Continuing on, it got stuck into a loop of improperly aligning pixels, proposing one fix, the fix being wrong, proposing another fix, that fix being wrong, and all the time the interpretations of what’s wrong and the proposed solutions are getting more and more complicated. (A loop that LLMs seem quite prone to). Several times I had to tell it, no! Were getting too complicated. Simplify this down to the most basic solution. But even after saying this, it still likes to keeps elements of the failed approaches in the code which start to cause problems.

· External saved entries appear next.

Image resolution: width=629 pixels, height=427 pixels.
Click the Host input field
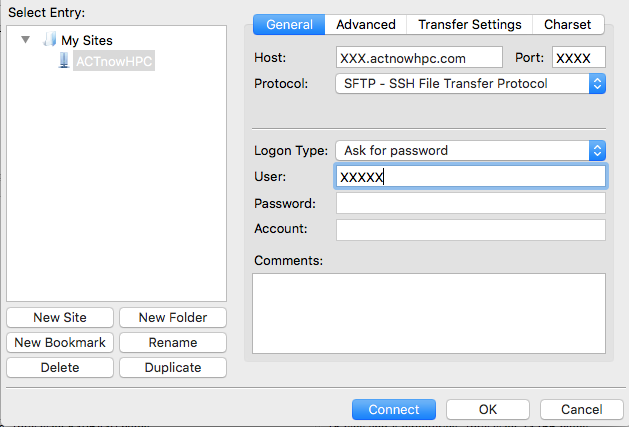click(420, 59)
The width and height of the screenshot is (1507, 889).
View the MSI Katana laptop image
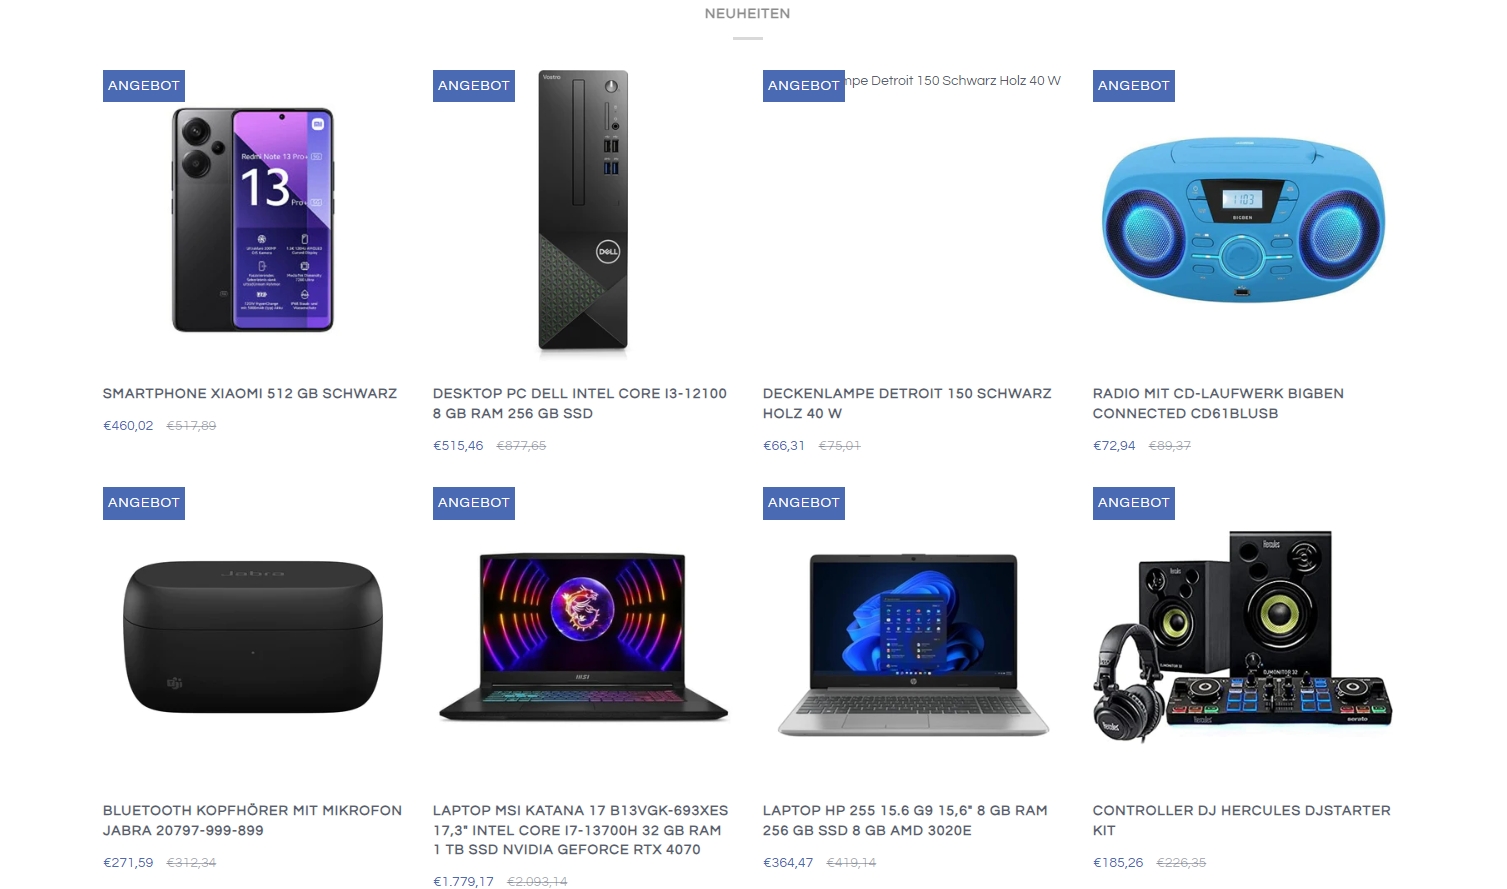583,637
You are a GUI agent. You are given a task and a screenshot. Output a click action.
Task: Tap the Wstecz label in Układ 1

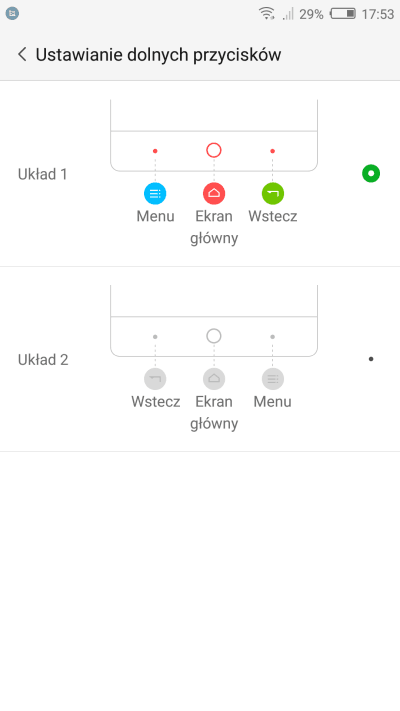click(x=273, y=216)
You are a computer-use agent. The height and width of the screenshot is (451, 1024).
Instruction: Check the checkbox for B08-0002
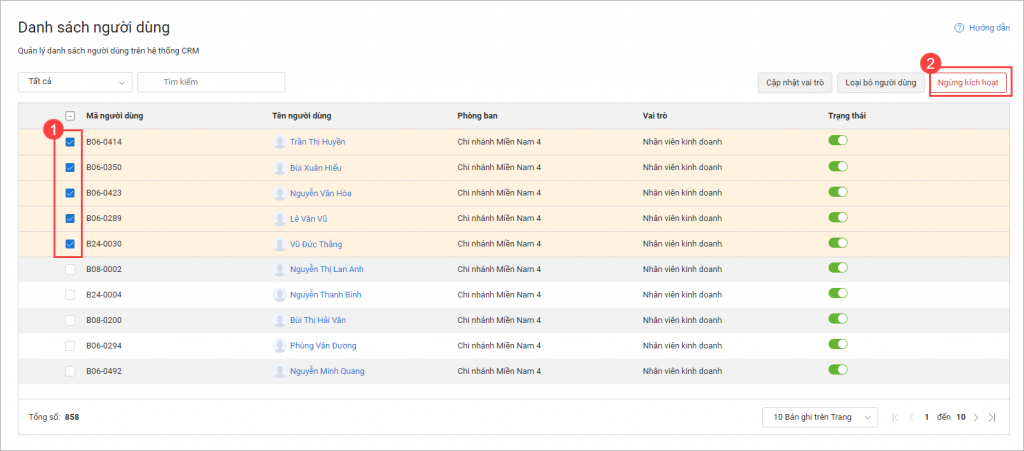[70, 269]
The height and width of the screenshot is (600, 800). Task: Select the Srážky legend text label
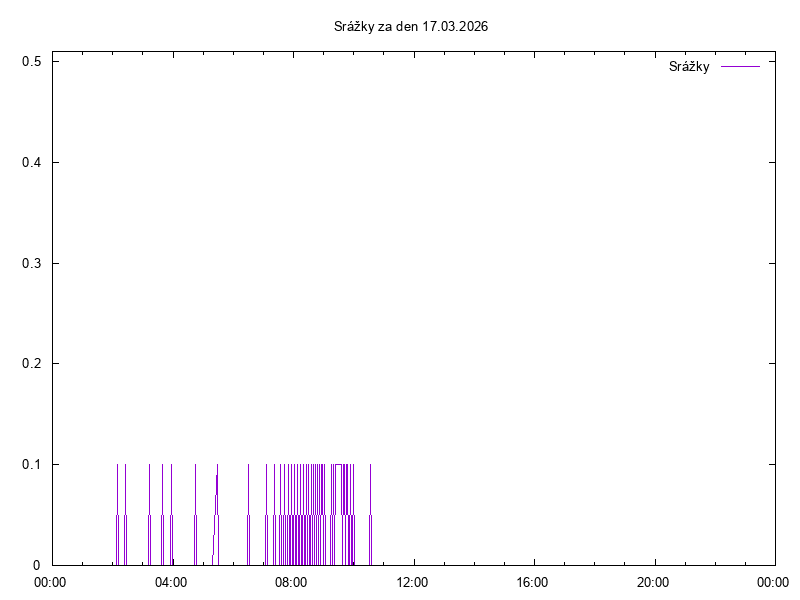pyautogui.click(x=689, y=67)
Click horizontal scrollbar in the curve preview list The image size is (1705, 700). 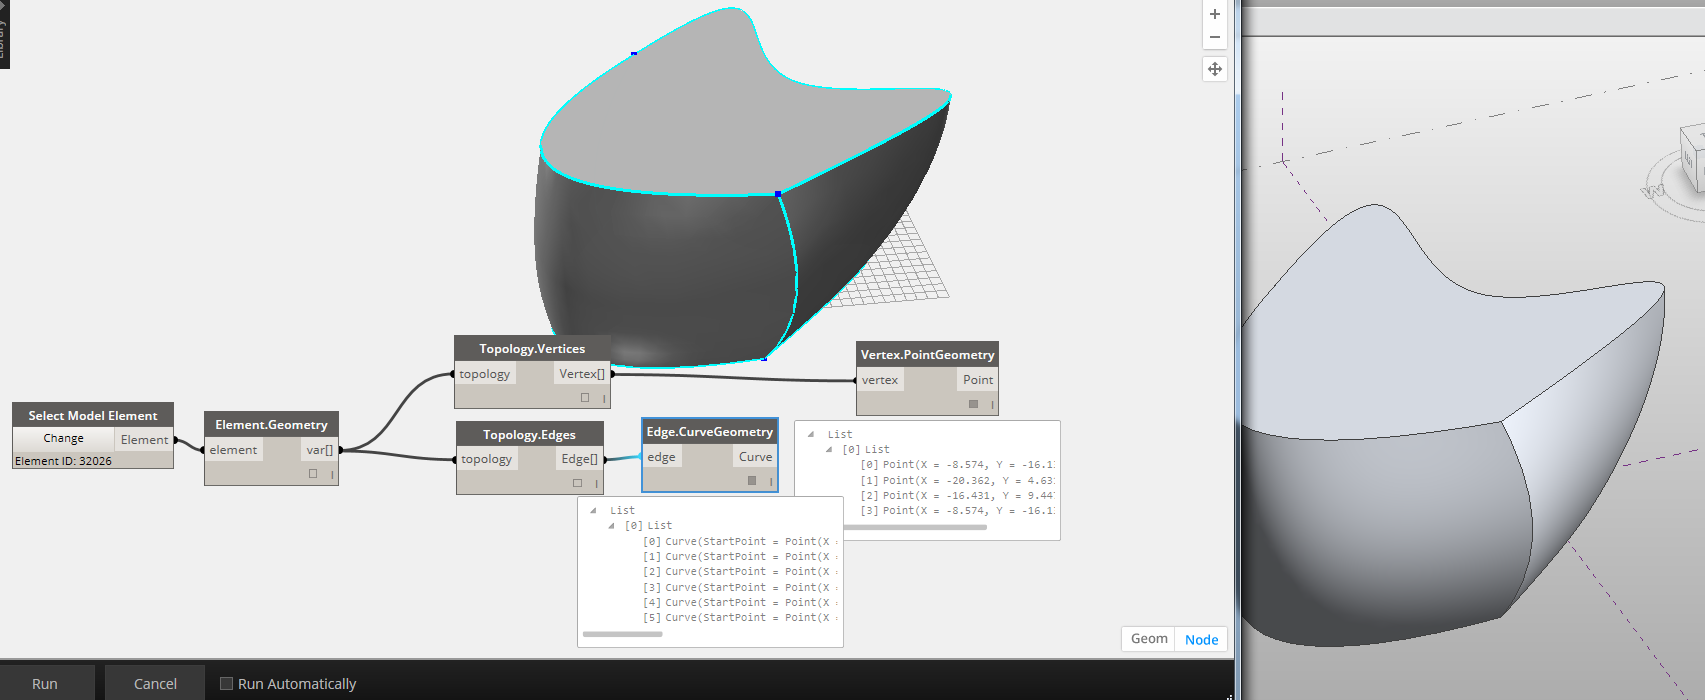(622, 634)
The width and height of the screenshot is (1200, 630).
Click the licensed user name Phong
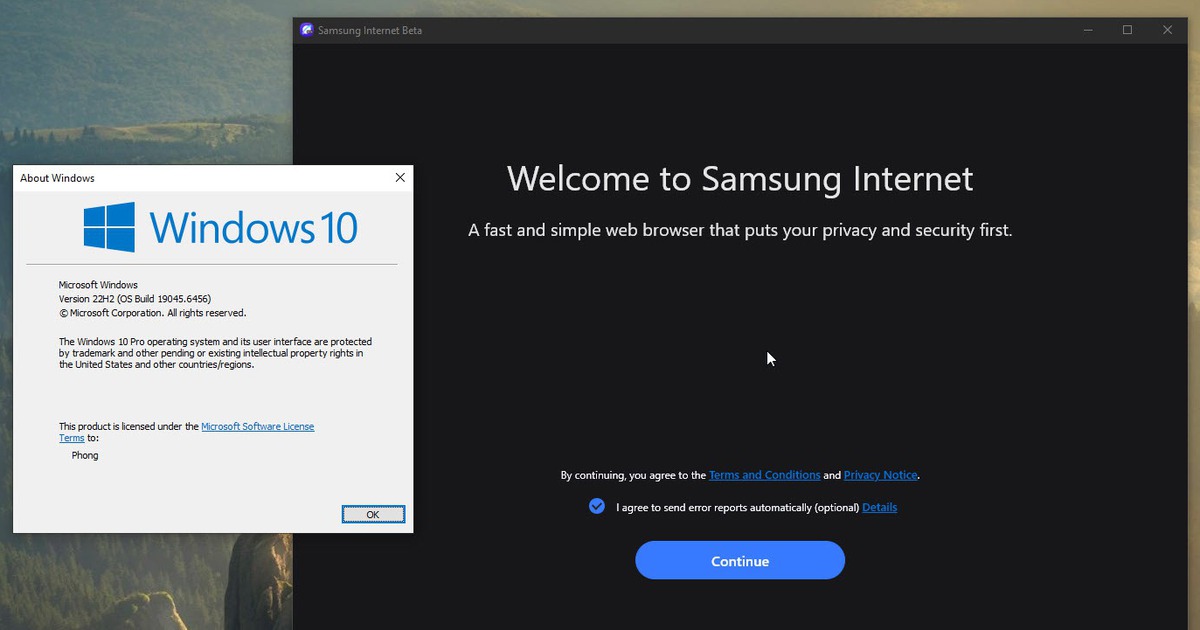(x=85, y=455)
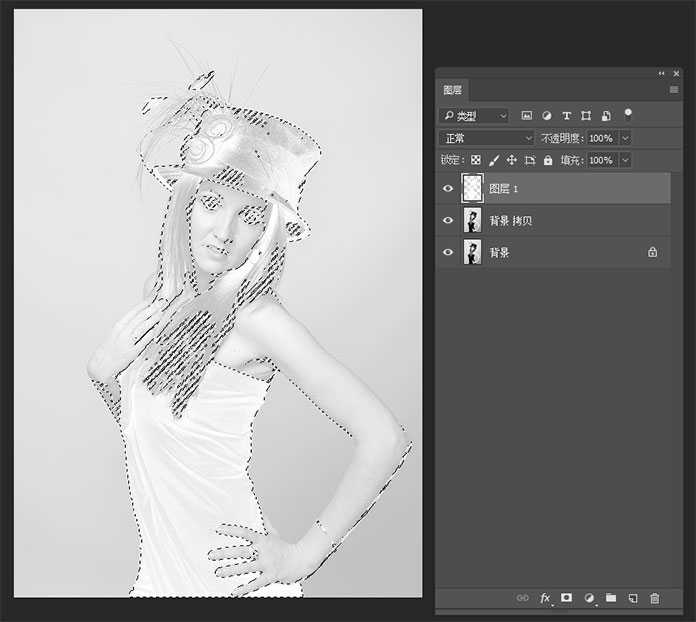Expand the 填充 fill dropdown arrow
Viewport: 696px width, 622px height.
pos(626,160)
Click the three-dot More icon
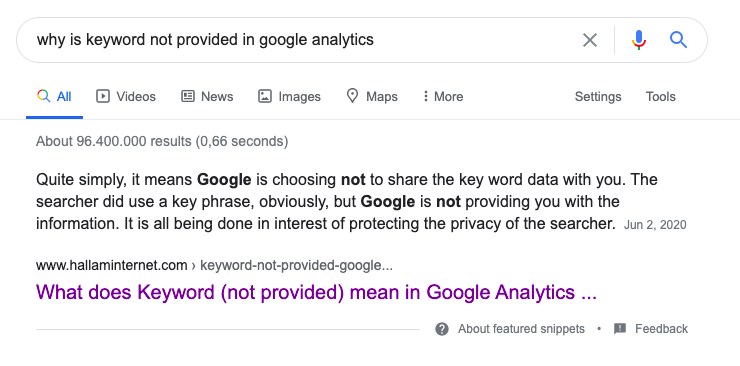 426,96
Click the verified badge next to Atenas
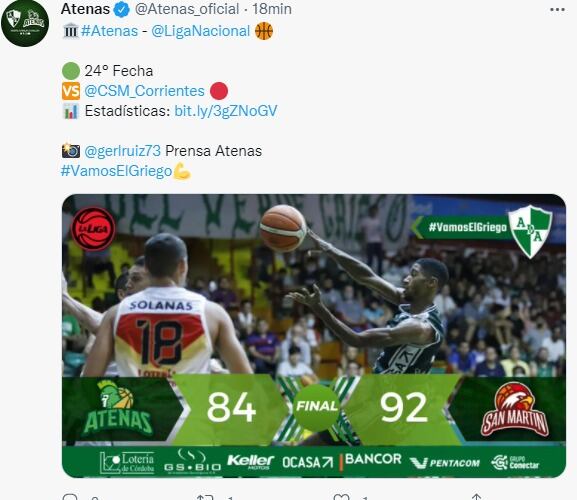Image resolution: width=577 pixels, height=500 pixels. (x=121, y=9)
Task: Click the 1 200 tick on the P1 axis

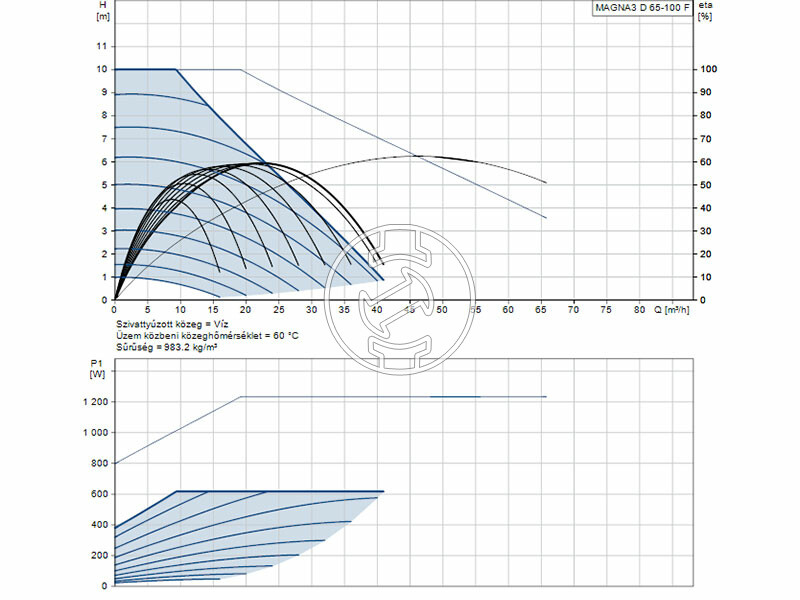Action: (x=93, y=402)
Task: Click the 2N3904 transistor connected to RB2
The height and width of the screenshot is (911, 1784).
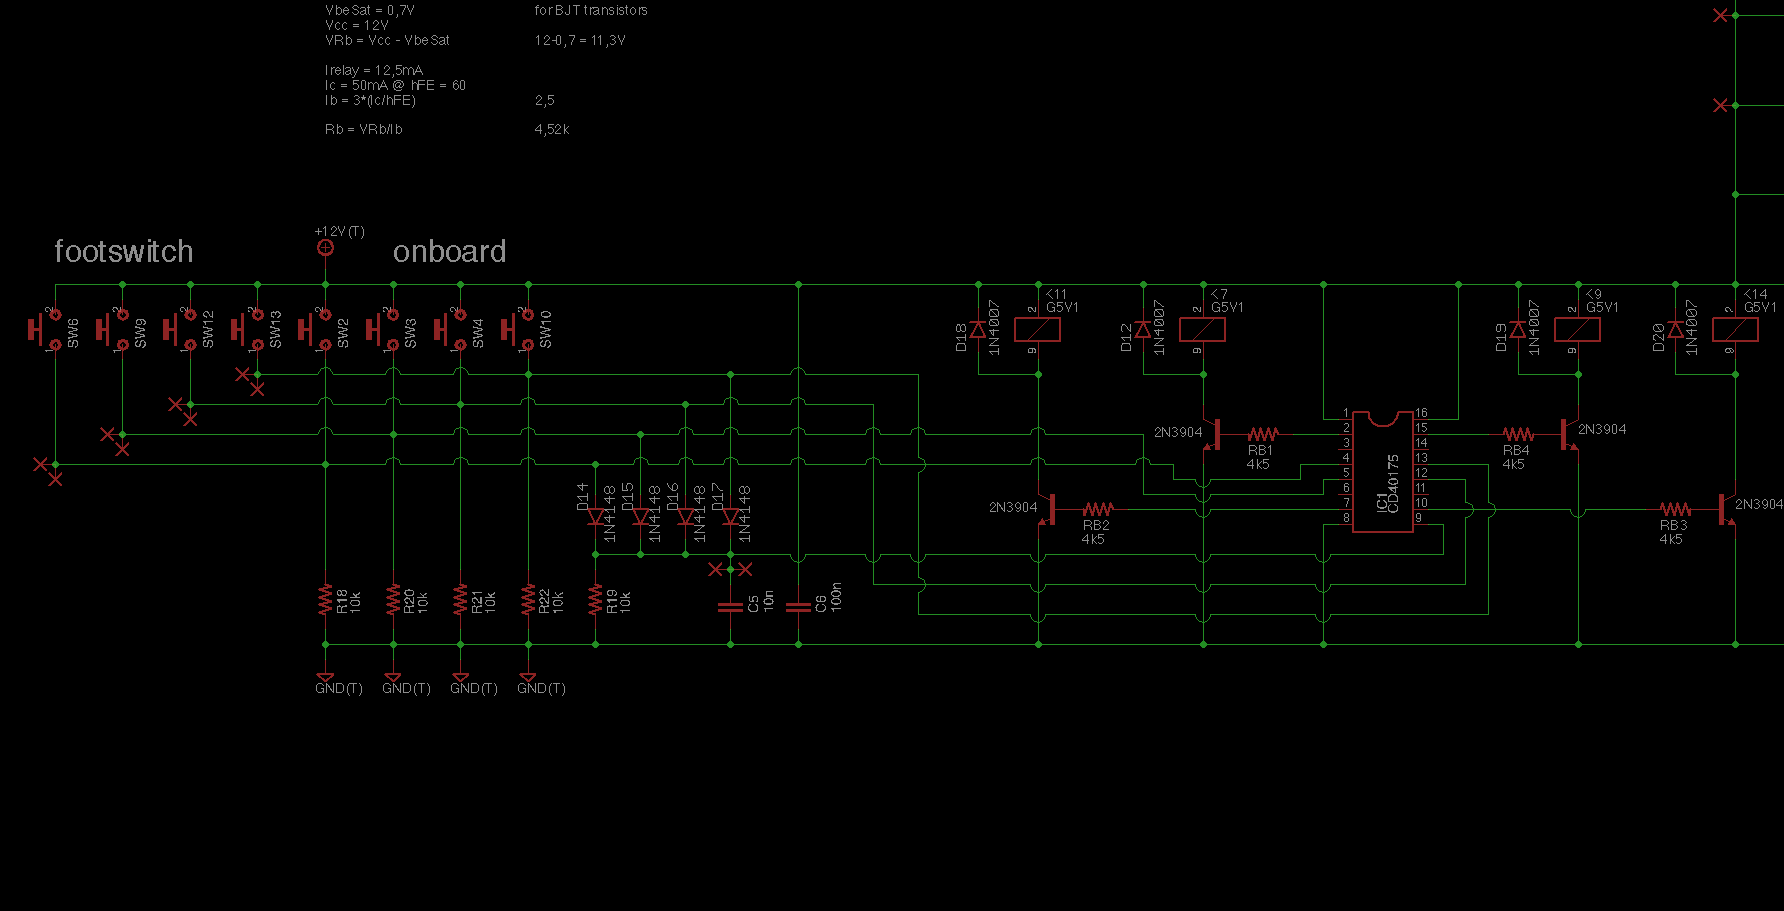Action: (x=1046, y=509)
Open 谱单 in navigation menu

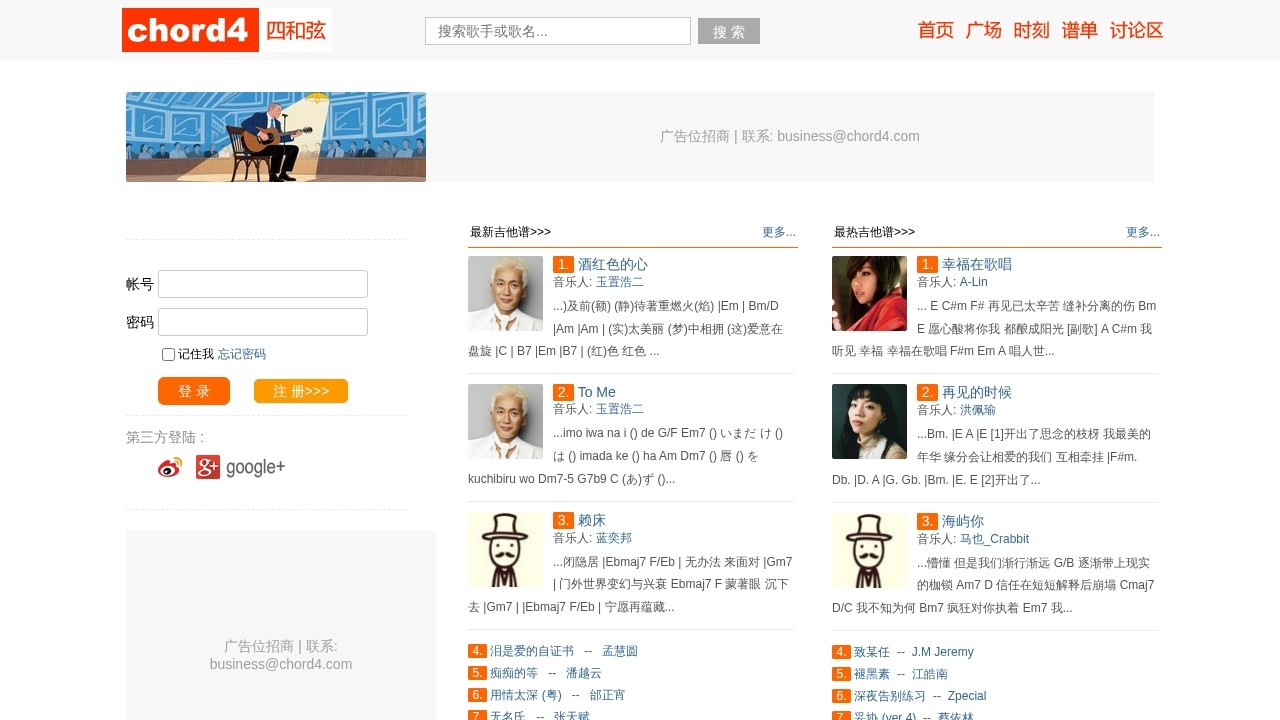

In the end my conclusion is, LLMs are good at doing basic and common things which are well represented in their training data. But they struggle when a task requires precise domain level knowledge which is not well represented in the training dataset. They also are prone to overconfidence in their interpretations, for example given a bug, and can get stuck in the cycle of rising complexity which they can really struggle to step back from or escape, sometimes even with guidance.

Some of this like the precise domain knowledge challenge may sound specific to my own obscure science problem. But I think most applications also rely on some level of quite specific domain knowledge that won’t necessarily be well represented in LLM training data, if at all.

So can it do my job while I go sip coffee? No. It needs an expert sitting there checking every step and every assumption.

In the end it might save some work for me (and it really has been amazing for me in other ways), but the need to check its work and assumptions and correct its misunderstandings for many cases end up taking just as long as having written the script myself would have been.